Y de nuevo pregunté: ¿por qué algunos maestros no almuerzan? Me respondieron con el link a un documento. En el acta nº 17, resolución 15 del 11 de mayo de 2010, quedan señaladas las “Normas de funcionamiento y control de los servicios de alimentación del Consejo de Educación Inicial y Primaria”. Allí se indica, para mi sorpresa, que todos los funcionarios que hagan uso del comedor escolar (lo que incluye a maestros encargados) deberán comer ÚNICA Y EXCLUSIVAMENTE el menú preparado para el día (así, en mayúsculas lo dice el documento en el artículo 3.4), y no podrá elaborarse para ellos comida especial “ni aun alegando causa de enfermedad” (Art. 3.5). De traer de su casa alimentos ya preparados, por razones de salud, no podrán (así, subrayado en el artículo 3.7) ingerirlos en presencia de los niños.

Recordemos que el docente no puede abandonar a los niños ni un instante, ni siquiera en el comedor, so pena de ser acusado de negligencia ante cualquier percance. De allí se desprende que maestros de escuelas de tiempo extendido y completo que deban seguir regímenes alimentarios especiales, para la diabetes o la celiaquía, entre otras condiciones, deben esperar más de siete horas antes de volver a comer. Confidencialmente me dicen que por supuesto que eso no es real: llevan nueces y maníes “de contrabando” en los bolsillos, que engullen en secreto, como ladrones, cuando nadie ve.

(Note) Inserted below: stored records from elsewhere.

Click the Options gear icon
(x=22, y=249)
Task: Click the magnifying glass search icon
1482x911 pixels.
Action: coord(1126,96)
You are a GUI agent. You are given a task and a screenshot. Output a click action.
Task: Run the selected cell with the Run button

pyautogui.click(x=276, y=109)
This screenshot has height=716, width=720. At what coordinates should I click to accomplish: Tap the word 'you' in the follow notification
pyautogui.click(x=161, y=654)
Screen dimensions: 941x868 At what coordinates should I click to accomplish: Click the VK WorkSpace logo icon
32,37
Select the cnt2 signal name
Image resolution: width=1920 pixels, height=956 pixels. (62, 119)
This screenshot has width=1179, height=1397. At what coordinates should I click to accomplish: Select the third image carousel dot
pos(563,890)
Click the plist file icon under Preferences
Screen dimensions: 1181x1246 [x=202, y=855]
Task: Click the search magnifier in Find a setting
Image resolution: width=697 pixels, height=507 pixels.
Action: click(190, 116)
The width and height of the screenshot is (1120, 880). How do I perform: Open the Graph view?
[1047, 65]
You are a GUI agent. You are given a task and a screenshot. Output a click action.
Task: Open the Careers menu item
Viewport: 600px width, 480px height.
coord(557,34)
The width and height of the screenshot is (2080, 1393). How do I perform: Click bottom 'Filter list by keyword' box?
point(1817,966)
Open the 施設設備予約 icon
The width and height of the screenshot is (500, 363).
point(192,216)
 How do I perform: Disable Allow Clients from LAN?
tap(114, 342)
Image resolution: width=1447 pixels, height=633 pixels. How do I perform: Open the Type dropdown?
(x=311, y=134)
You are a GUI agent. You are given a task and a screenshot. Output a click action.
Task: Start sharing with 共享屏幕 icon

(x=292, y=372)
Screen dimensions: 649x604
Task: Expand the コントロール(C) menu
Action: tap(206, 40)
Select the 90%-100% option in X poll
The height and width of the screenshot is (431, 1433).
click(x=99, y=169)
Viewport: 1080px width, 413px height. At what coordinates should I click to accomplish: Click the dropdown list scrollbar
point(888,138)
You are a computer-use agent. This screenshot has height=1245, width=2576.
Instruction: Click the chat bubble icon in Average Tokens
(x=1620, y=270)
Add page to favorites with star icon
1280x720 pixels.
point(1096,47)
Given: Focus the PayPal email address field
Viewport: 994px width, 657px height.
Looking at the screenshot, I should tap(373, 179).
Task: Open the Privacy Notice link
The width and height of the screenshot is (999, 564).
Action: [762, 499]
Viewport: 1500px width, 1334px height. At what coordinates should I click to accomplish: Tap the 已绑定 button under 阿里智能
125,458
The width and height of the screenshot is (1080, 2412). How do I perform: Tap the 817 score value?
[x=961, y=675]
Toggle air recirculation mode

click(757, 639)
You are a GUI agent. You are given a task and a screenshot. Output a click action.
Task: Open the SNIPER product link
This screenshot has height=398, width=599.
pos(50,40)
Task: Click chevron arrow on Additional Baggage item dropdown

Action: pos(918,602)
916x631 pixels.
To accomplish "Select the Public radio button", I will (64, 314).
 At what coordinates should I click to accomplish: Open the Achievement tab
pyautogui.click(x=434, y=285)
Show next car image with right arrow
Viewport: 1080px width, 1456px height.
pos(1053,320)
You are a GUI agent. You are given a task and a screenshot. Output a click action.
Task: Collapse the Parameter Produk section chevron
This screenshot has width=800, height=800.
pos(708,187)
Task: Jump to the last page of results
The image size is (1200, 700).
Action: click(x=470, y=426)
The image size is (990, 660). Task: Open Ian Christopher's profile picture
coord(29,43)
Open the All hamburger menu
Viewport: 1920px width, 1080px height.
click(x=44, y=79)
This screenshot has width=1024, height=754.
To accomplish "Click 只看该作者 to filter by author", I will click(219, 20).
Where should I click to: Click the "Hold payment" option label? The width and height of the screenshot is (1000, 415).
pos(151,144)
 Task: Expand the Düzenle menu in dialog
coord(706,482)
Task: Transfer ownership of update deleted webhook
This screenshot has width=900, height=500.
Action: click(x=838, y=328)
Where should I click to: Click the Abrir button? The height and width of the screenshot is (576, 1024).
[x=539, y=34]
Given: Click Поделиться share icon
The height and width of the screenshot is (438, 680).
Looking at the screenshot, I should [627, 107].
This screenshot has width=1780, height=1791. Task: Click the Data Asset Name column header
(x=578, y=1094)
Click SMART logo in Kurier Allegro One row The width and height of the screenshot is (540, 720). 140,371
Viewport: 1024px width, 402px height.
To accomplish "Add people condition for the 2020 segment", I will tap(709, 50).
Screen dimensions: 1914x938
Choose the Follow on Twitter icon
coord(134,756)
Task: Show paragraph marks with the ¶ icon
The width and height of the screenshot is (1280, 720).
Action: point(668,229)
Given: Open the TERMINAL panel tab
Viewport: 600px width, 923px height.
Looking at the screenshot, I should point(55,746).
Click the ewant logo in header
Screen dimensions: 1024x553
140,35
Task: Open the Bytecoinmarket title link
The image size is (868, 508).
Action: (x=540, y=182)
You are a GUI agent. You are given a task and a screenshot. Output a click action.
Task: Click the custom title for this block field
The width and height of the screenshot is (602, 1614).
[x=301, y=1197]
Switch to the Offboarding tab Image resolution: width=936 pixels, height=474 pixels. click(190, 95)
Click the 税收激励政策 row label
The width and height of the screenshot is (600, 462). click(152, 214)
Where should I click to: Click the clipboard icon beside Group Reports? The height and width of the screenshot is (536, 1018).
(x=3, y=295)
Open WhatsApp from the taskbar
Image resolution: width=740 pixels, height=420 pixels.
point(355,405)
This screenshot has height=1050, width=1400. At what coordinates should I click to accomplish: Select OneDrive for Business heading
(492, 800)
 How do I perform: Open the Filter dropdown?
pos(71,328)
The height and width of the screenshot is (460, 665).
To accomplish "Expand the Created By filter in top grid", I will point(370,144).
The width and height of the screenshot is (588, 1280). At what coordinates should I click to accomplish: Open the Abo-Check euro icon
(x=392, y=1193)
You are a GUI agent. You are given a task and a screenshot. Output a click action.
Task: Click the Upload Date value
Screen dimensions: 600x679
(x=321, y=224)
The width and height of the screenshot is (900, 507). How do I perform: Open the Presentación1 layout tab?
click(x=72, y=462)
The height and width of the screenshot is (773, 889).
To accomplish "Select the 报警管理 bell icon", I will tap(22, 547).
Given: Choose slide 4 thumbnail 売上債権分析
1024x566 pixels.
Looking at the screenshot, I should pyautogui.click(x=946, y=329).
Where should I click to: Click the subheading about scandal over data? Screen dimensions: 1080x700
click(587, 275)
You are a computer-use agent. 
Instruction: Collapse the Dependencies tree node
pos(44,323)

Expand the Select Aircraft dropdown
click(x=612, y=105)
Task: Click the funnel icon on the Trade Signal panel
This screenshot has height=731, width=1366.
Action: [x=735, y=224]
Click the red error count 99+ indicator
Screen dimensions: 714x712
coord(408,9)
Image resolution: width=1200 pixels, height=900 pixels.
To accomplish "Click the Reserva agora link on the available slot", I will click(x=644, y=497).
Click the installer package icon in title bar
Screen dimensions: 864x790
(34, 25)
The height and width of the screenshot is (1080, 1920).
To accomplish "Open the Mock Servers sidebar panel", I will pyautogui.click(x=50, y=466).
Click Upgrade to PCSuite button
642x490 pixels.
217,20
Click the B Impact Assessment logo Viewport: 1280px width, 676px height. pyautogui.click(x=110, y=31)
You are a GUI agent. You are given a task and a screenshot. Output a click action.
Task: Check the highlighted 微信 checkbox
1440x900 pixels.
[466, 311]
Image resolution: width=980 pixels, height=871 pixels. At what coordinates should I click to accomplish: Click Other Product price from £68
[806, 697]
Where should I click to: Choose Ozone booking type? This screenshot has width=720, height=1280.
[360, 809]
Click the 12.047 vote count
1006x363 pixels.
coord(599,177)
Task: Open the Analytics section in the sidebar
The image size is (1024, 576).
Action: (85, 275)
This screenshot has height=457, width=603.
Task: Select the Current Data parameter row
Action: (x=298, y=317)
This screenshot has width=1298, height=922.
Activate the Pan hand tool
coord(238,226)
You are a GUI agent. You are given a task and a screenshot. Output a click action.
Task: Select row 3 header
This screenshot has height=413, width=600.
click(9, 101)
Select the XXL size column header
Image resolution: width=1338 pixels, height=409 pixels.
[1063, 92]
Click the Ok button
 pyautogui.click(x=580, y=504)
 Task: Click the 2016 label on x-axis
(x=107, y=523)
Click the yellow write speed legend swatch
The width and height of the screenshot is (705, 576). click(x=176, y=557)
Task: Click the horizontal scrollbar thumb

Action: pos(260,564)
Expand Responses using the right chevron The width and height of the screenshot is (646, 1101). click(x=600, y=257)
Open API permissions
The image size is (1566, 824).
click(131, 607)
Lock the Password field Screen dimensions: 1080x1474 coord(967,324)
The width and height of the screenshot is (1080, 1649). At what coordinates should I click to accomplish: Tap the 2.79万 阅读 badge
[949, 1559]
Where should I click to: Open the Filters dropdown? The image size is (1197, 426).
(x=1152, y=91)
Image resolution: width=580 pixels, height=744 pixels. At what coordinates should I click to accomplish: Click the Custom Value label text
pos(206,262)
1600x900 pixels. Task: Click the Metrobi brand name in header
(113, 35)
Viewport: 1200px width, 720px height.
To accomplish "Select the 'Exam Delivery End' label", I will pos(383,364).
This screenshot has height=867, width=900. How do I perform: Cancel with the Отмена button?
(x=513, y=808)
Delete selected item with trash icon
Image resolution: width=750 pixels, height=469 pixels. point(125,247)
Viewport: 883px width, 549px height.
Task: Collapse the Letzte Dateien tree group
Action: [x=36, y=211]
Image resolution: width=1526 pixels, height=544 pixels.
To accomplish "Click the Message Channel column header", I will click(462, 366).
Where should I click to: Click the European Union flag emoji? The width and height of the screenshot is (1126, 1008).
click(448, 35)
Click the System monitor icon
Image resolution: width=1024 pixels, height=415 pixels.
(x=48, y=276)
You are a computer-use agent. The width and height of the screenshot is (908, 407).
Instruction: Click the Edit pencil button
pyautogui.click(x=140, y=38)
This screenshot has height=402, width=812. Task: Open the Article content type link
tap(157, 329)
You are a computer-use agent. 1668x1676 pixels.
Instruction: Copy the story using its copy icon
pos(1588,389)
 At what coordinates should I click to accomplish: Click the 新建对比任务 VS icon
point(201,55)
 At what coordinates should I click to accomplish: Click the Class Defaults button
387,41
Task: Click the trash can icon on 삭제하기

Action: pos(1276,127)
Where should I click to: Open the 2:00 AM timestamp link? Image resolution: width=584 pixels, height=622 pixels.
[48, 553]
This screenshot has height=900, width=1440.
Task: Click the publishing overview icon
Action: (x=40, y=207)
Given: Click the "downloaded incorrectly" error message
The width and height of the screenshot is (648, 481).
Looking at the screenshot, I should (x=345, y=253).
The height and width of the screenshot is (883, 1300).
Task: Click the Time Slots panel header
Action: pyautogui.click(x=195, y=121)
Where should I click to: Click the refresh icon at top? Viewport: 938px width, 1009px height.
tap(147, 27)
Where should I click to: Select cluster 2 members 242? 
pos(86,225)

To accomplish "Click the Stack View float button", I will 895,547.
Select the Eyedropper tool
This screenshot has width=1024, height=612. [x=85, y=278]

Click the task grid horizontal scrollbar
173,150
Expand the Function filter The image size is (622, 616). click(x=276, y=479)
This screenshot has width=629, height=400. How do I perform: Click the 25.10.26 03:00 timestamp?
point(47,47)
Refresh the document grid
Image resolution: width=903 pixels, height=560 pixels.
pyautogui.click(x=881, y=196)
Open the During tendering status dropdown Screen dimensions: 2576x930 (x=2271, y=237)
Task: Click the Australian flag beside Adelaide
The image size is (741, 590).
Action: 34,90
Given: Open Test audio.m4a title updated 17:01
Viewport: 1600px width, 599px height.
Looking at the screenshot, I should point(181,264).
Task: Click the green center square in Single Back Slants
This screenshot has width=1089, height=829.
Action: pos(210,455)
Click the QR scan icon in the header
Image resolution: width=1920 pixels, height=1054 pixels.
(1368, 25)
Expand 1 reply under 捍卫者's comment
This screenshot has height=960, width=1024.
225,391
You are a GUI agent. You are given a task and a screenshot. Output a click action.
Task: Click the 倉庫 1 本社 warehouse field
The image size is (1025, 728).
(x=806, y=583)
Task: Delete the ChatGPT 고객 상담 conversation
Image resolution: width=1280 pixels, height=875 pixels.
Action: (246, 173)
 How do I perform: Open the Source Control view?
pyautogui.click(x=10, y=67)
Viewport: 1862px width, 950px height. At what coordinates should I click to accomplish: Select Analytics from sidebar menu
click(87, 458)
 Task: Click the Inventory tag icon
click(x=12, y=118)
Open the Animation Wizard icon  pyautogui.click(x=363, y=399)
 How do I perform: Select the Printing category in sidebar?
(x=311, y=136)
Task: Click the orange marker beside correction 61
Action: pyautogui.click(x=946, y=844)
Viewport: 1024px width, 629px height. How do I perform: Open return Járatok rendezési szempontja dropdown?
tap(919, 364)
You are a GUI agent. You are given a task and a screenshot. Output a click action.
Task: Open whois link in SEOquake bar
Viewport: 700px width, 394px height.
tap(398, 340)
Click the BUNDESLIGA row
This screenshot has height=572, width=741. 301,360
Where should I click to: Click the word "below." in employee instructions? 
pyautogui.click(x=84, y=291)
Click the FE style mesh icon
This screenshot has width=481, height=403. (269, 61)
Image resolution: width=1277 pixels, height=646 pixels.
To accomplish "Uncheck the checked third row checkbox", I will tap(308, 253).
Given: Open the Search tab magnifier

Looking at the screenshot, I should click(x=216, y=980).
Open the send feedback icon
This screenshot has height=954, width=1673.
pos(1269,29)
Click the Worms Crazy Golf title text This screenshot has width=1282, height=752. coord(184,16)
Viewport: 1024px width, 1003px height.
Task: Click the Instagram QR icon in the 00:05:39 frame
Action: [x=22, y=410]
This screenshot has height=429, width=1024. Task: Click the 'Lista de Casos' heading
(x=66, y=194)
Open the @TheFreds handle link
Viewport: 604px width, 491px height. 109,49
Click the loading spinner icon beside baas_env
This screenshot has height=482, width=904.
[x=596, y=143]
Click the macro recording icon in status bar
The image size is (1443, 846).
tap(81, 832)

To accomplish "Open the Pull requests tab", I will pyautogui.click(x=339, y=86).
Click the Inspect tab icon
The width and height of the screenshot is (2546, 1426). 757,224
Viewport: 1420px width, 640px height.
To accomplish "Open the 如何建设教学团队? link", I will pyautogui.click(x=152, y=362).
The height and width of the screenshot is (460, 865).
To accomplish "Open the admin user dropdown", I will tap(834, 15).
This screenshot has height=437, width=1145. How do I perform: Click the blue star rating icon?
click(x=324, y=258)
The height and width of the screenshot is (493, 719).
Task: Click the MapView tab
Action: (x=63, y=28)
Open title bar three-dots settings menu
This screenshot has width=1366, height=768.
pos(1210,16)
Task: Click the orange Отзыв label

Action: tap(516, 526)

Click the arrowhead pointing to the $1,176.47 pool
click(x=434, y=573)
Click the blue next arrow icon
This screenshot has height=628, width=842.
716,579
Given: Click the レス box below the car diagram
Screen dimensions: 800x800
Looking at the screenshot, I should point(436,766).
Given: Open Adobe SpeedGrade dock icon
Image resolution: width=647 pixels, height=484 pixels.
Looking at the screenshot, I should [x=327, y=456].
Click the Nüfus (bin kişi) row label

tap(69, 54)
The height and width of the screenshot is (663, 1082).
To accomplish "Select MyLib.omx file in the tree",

Pero cuando una de estas personas, exhausta, llega al fin de sus fuerzas y colapsa, sin vida, frente a la misma institución que le ha exigido todo, su muerte no parece significar mucho más que un dato; sucede con la misma relevancia que un accidente de tránsito. Las clases continúan, la escuela no para, la titánica máquina de cuidar sigue moviéndose, indiferente, devorando con sus pesados engranajes a quien se atreva a detenerse. Condenadas al compulsivo abandono y autoabandono, las maestras, por reglamento, continúan, o son expulsadas, o mueren.

Las competencias se han convertido en la obsesión de las autoridades educativas del país. No obstante, estas actitudes institucionales parecen olvidar al conjunto de competencias relacionadas a la ciudadanía, que supuestamente involucran aspectos morales, de convivencia, respeto y cuidado mutuo. El manejo de estos hechos y su comunicación al público parecen dar a entender que existen ciertas personas, en este caso maestros y maestras, que sólo están al servicio de otros, pero no merecen el mismo cuidado; personas de quienes se espera que posterguen sus necesidades más básicas, como alimentarse; personas cuya muerte ni siquiera debería perturbar el funcionamiento burocrático. Si nuestros niños aprenden de eso, estaremos condenados a una ciudadanía despiadada, que utilice a las demás personas como meros instrumentos, sustituibles como un repuesto.